Aber dann sieht sie ihren Bruder. Wie Rumpelstilzchen sieht der aus. Fehlt nur noch, dass er auf einem Bein herumhüpft und
zetert.
Ella zögert, nickt. Sie wird den Elfmeter schießen.
Sie nimmt den Ball, stolziert an Lino vorbei.

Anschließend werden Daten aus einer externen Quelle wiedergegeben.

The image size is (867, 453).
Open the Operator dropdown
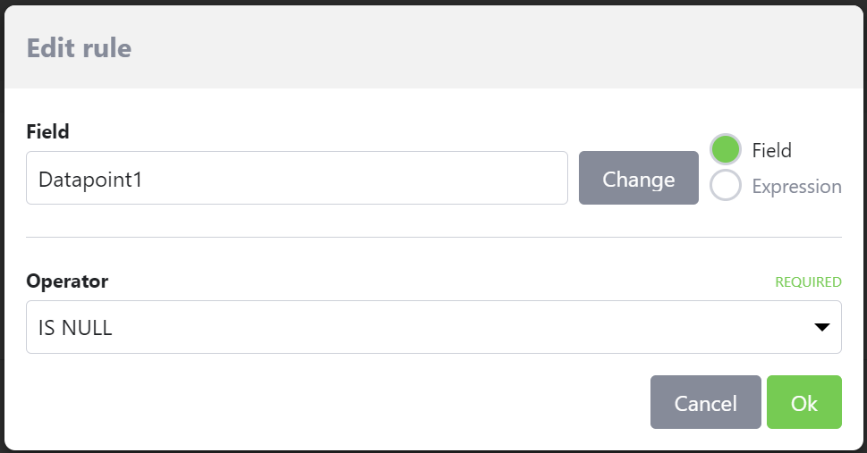pos(433,327)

»Pass auf, dass du nicht hinfällst«, raunt er ihr zu. »So wie deine Knie zittern.«
Jetzt, wo er's sagt, merkt Ella wirklich, wie weich ihre Beine auf einmal sind. Sie legt den Ball auf den Elfmeterpunkt, rückt
ihn sich zurecht.
Sie holt tief Luft. Bloß nicht Lino angucken! Nur den Ball und das Tor.
Sie geht fünf Schritte zurück. Dann nimmt sie Anlauf und schießt, trifft den Ball mit dem rechten Innenrist. Wunderbar angeschnitten!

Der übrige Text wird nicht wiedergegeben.